Of the preserved writings it can be seen that Liu's style changed drastically during the turmoils of the time. The "pure elegance and clear beauty" (danya qingli 淡雅清麗) of the writings of his early days transformed into a "serious profundity" (ningzhong shenchen 凝重深沉). Three of his writings are preserved, namely Fufeng ge 扶風歌, Da Lu Chen 答盧諶 (in combination with a letter), and Chongci Lu Chen 重贈盧諶. In these, Liu's loyalty can be seen as well as his sorrows for the inability of the ruling elite to cope with the new challenges. Zhong Rong's 鐘嶸 (d. 518) poetry critique Shipin 詩品 says on Liu Kun's poems that they were "good in [descibing] miserable and sad [situations] with a loft and pure spirit" (shan wei qi li zhi ci, zi you qing ba zhi qi 善為凄戾之詞,自有清拔之氣). Liu Xie 劉勰 (c. 465-521), author of the critique Wenxin diaolong 文心雕龍, judged Liu Kun's writings as "elegant and strong, with much spirit" (ya zhuang er duo feng 雅壯而多風). Quite interestingly, the anthology Wenxuan 文選 includes Lu Chen's 盧諶 (285-351) responses to Liu Kun's letters, namely the poem Ci Liu Kun and the letter Ci Liu Kun shu 贈劉琨書.

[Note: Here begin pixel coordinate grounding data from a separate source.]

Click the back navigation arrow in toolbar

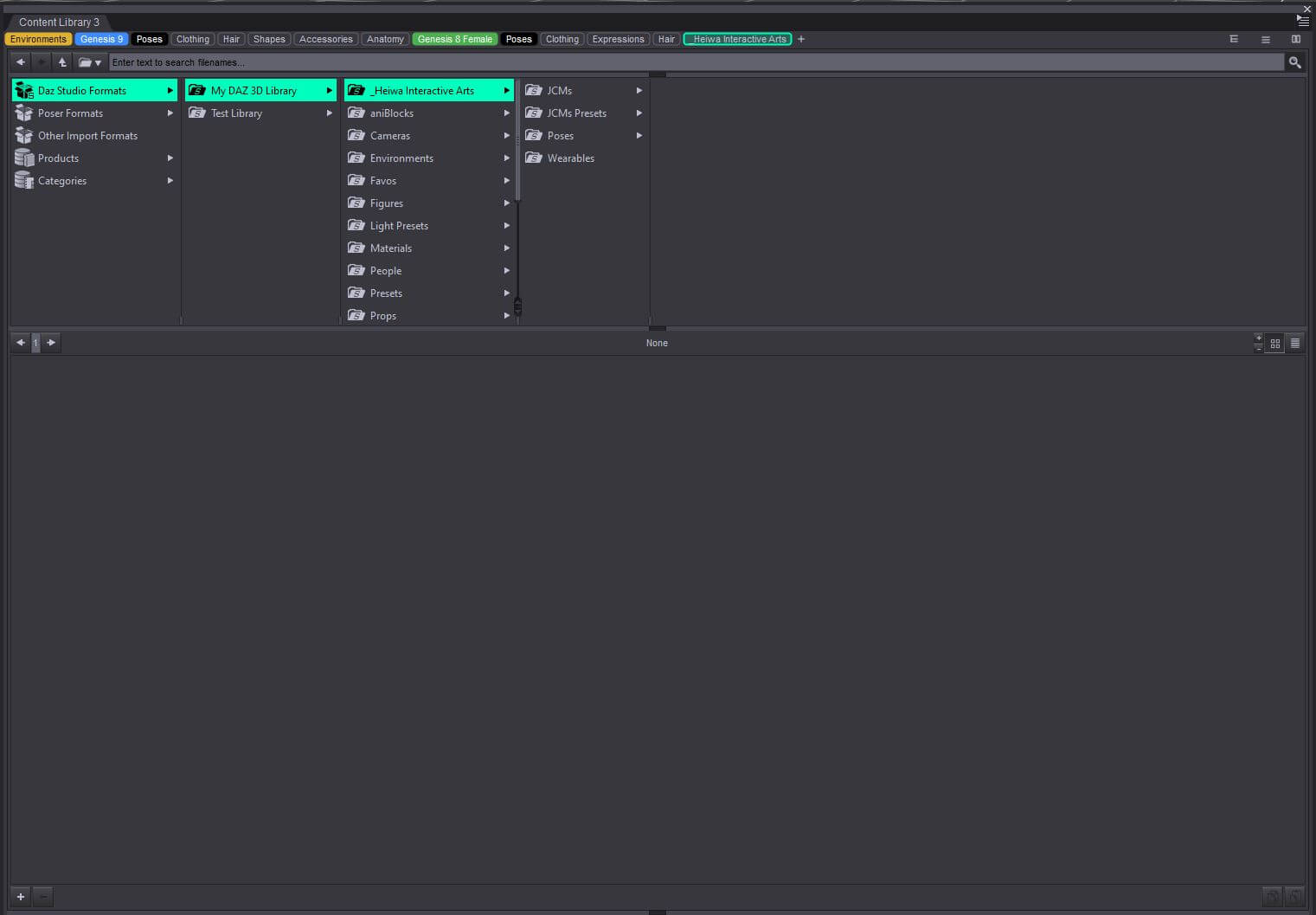point(21,62)
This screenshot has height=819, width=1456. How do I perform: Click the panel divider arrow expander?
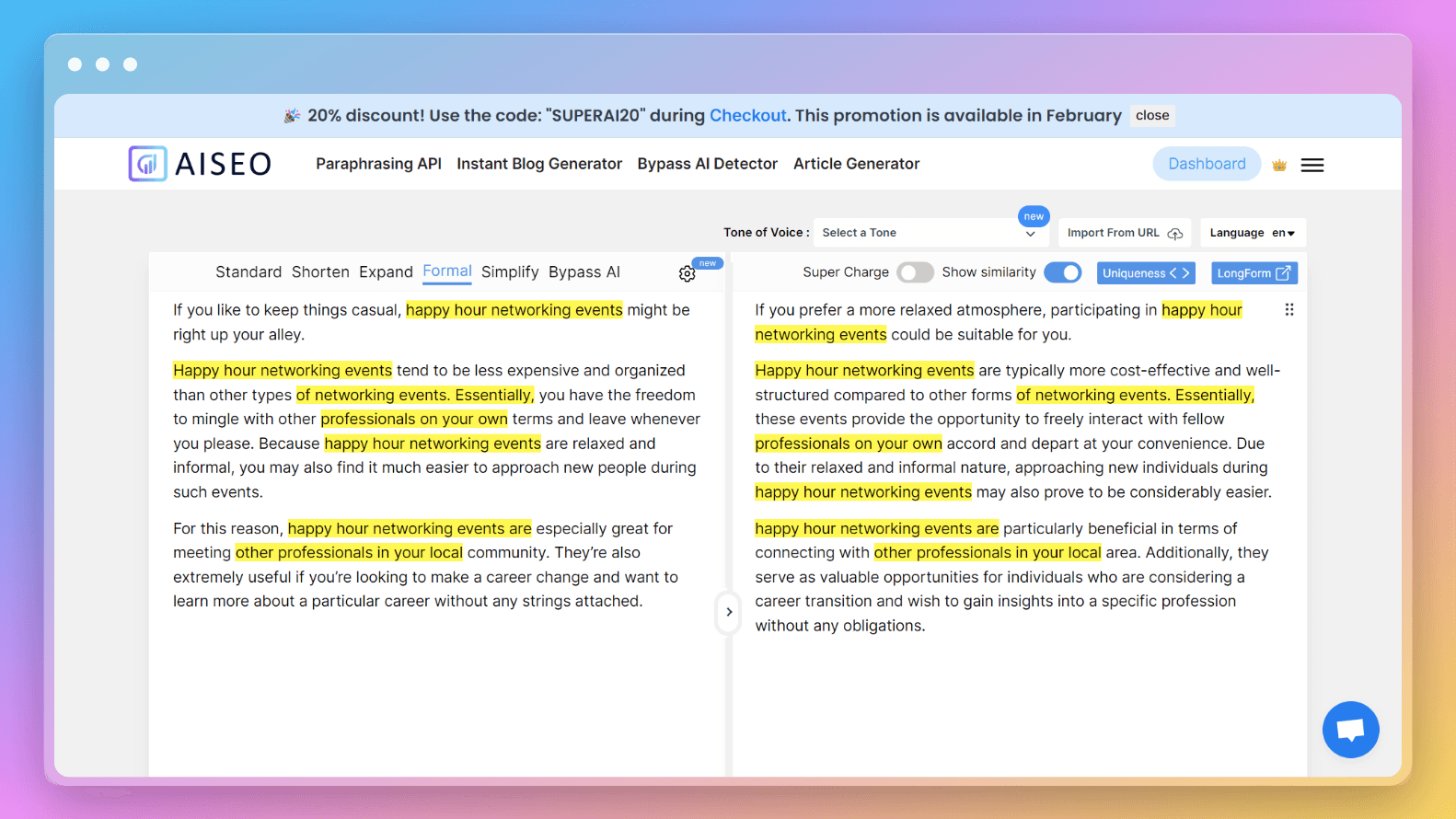(x=728, y=612)
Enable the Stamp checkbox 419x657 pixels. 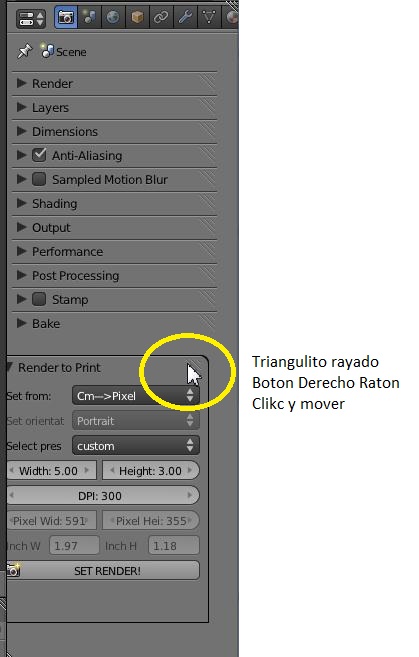tap(39, 299)
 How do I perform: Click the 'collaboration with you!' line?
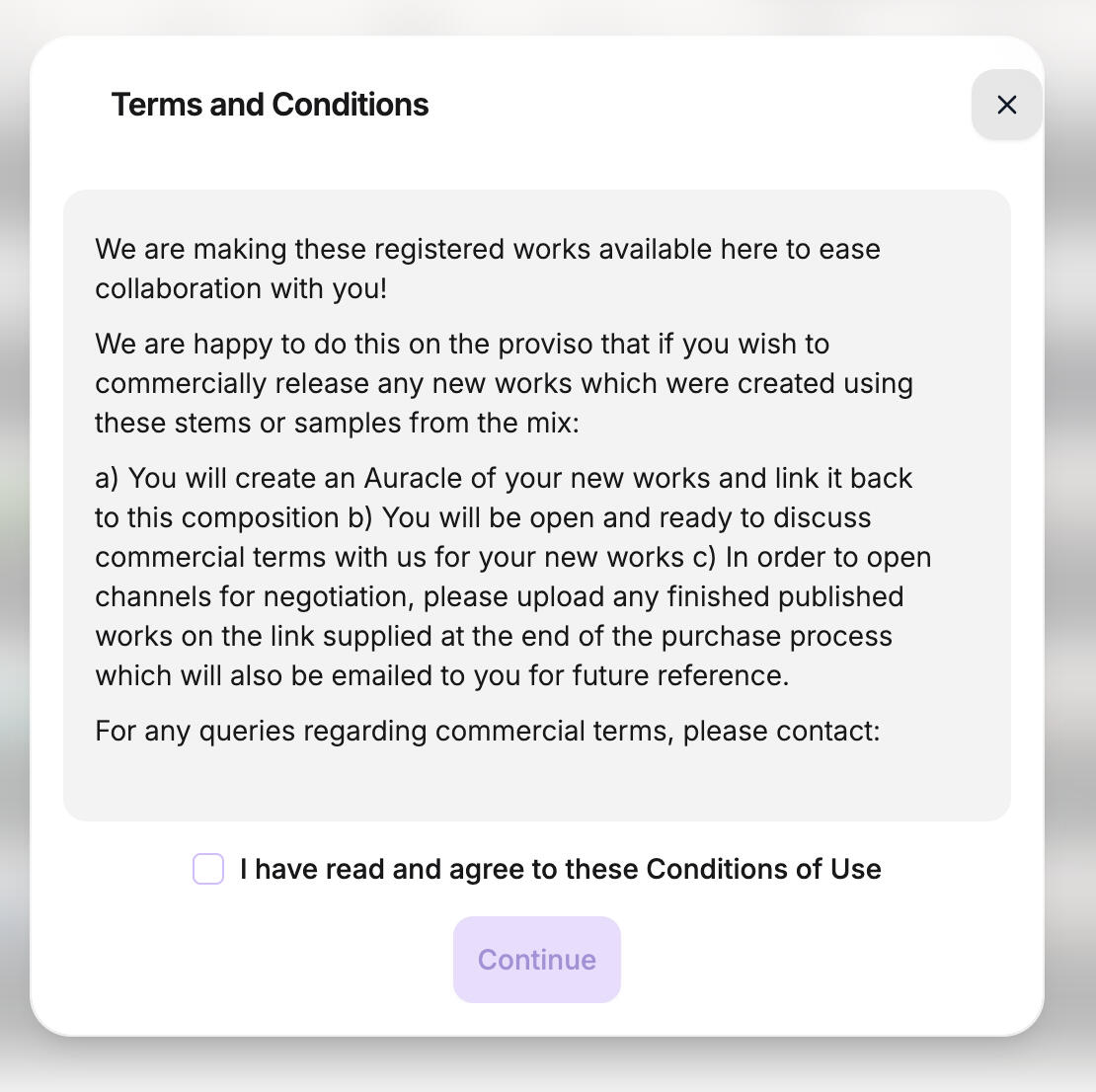click(x=241, y=288)
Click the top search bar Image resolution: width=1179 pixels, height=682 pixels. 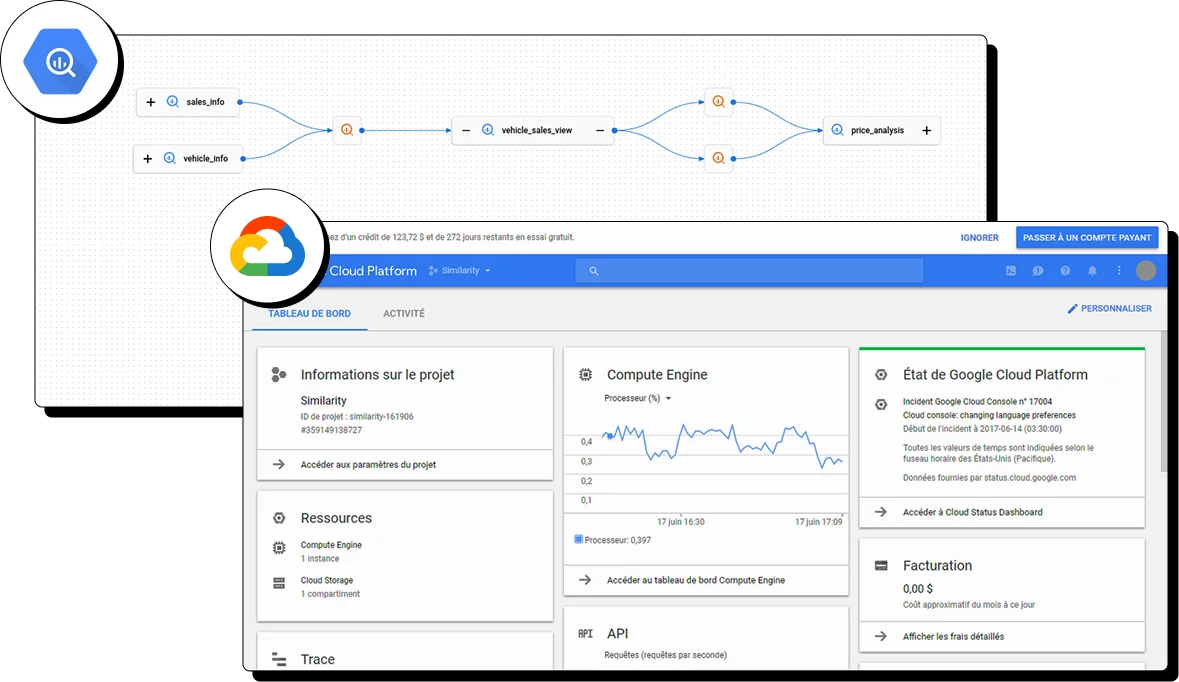click(750, 270)
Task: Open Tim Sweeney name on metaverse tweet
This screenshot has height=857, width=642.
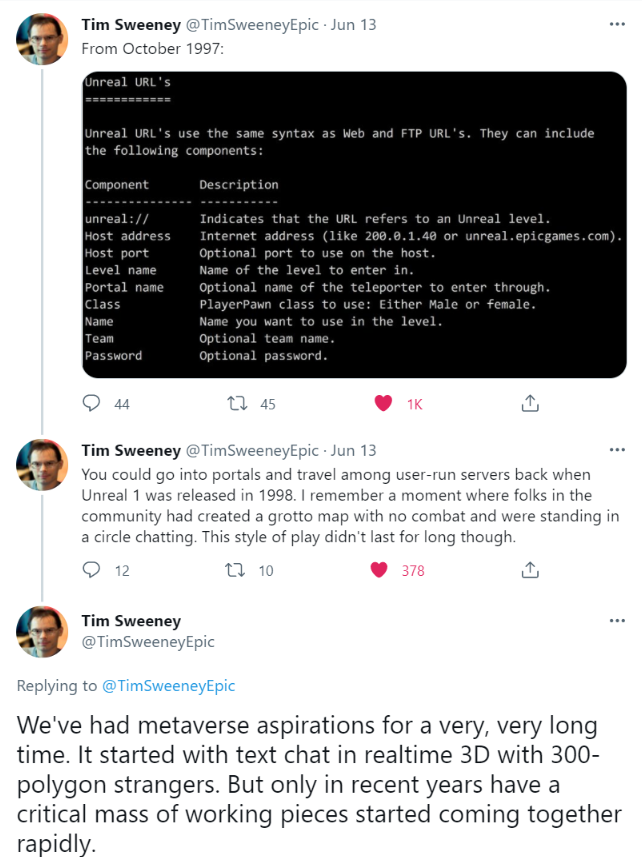Action: [131, 621]
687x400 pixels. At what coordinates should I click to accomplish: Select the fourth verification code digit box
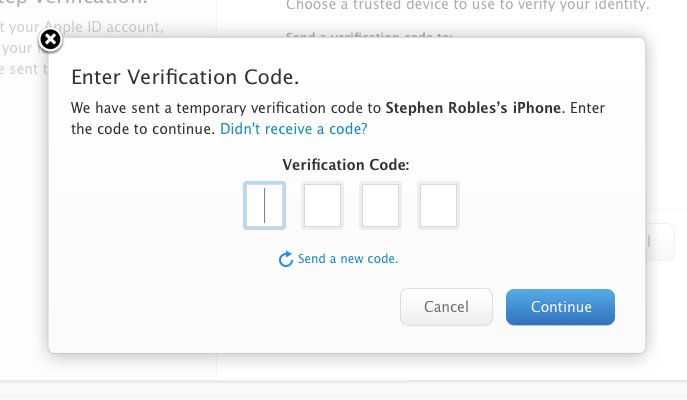[x=438, y=205]
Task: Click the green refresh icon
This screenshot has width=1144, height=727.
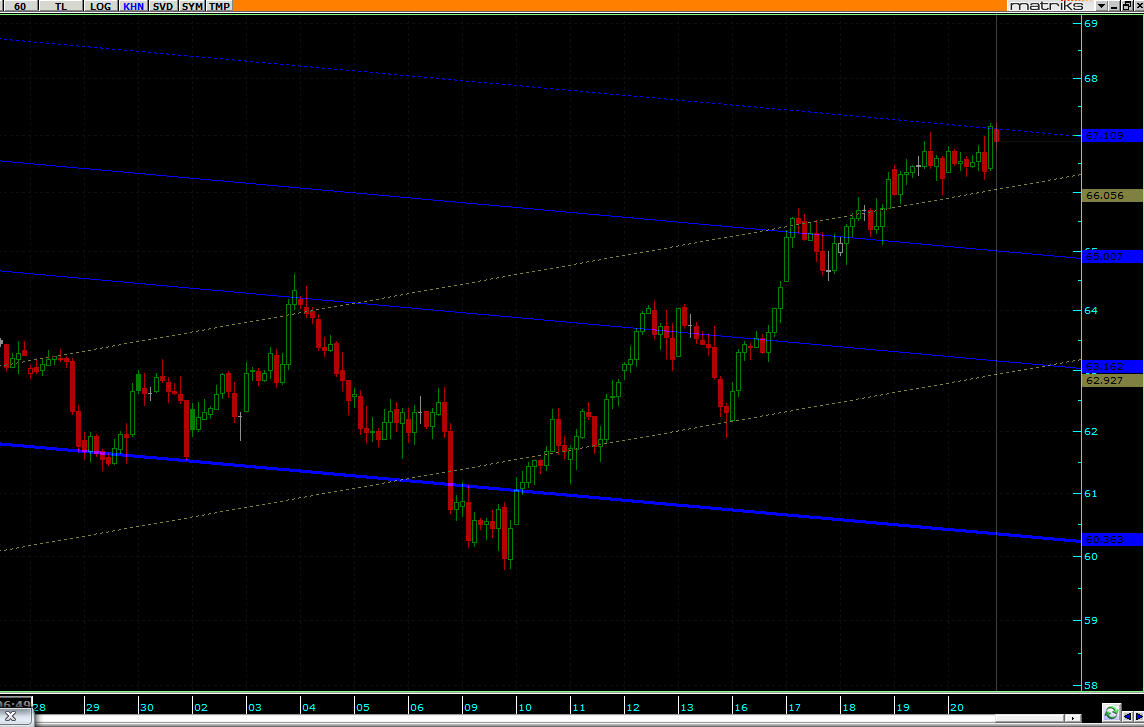Action: pos(1111,713)
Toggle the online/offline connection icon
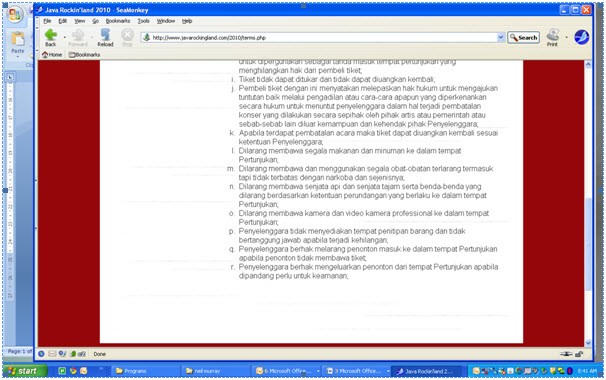 point(566,354)
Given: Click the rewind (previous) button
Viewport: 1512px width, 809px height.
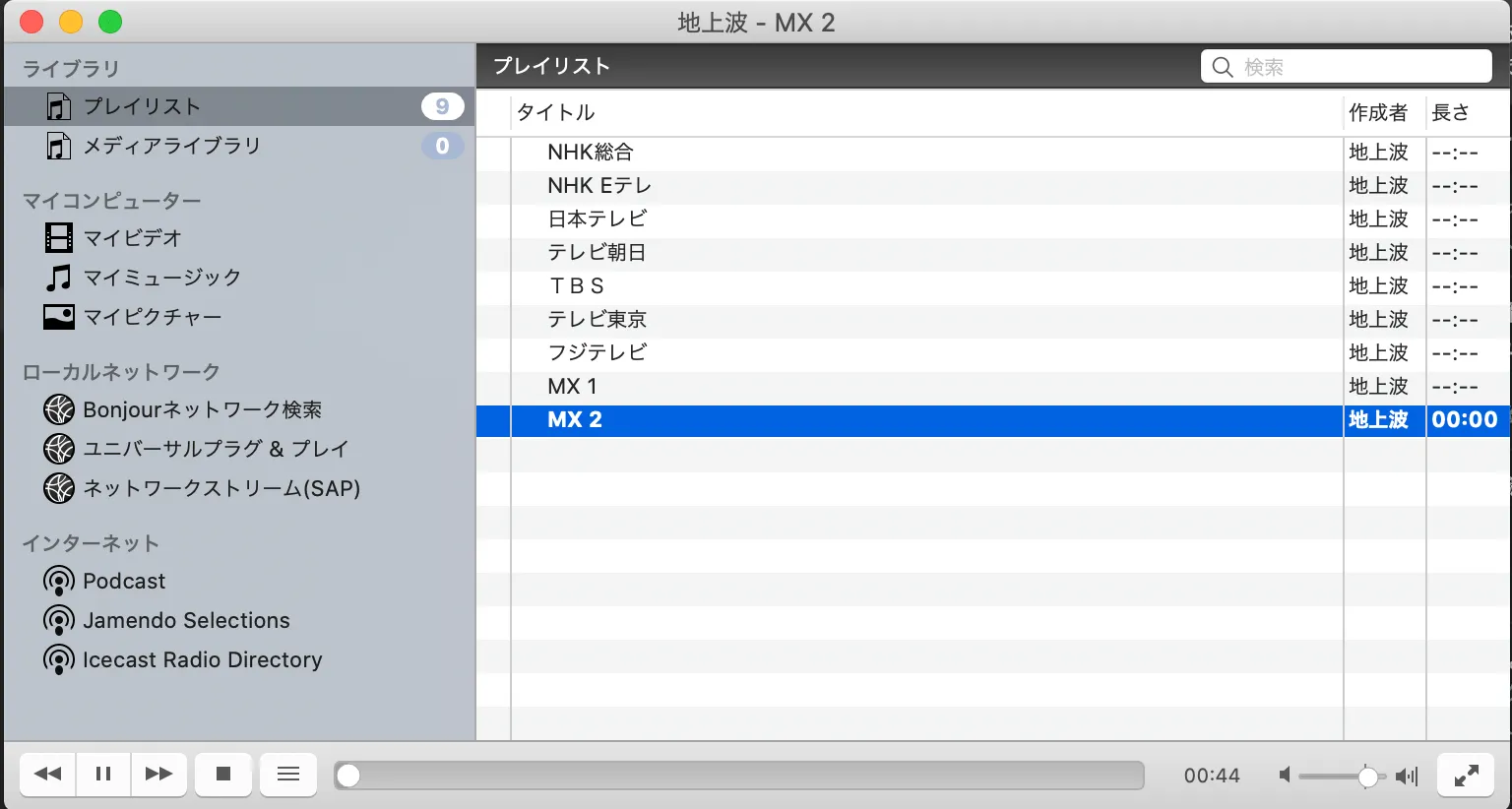Looking at the screenshot, I should (x=47, y=775).
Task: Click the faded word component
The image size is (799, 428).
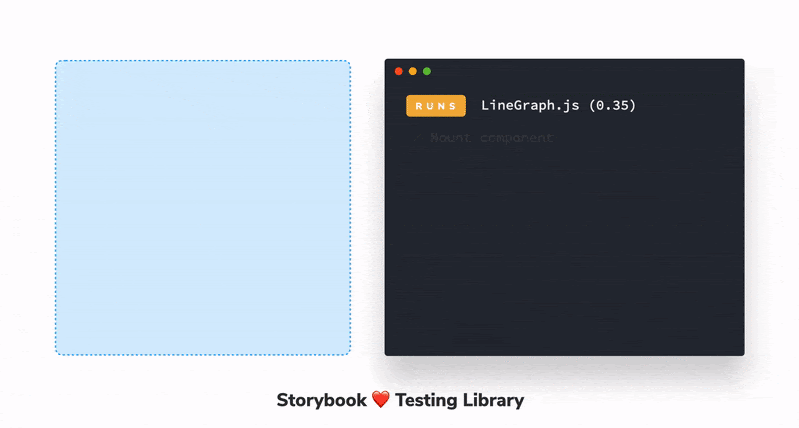Action: (516, 138)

Huang Banghe 黃邦和, Pi Mingxiu 皮明庥, ed. (1987). Zhong-wai lishi renwu cidian 中外歷史人物詞典 (Changsha: Hunan renmin chubanshe), 130.
Li Hua 李華 (1986). "Liu Kun 劉琨", in Zhongguo da baike quanshu 中國大百科全書, Zhongguo wenxue 中國文學 (Beijing/Shanghai: Zhongguo da baike quanshu chubanshe), Vol. 1, 447.
Wu Chengguo 吳成國 (1992). "Liu Kun, Shi Le zhi zhan 劉琨﹑石勒之戰", in Chen Xiansi 陳顯泗, ed. Zhong-wai zhanzheng zhanyi da cidian 中外戰爭戰役大辭典 (Changsha: Hunan chubanshe), 76.
Yang Qingwang 楊慶旺, Ha Hua 哈鏵 (ed. 1987), Zhongguo junshi zhishi cidian 中國軍事知識辭典 (Beijing: Huaxia chubanshe), 312.
Yang Tingfu 楊廷福 (1992). "Liu Kun 劉琨", in Zhongguo da baike quanshu 中國大百科全書, Zhongguo lishi 中國歷史 (Beijing/Shanghai: Zhongguo da baike quanshu chubanshe), Vol. 2, 608.
Yi Xingguo 衣興國, ed. (1988). Shiyong Zhongguo mingren cidian 實用中國名人辭典 (Changchun: Jilin wenshi chubanshe), 261.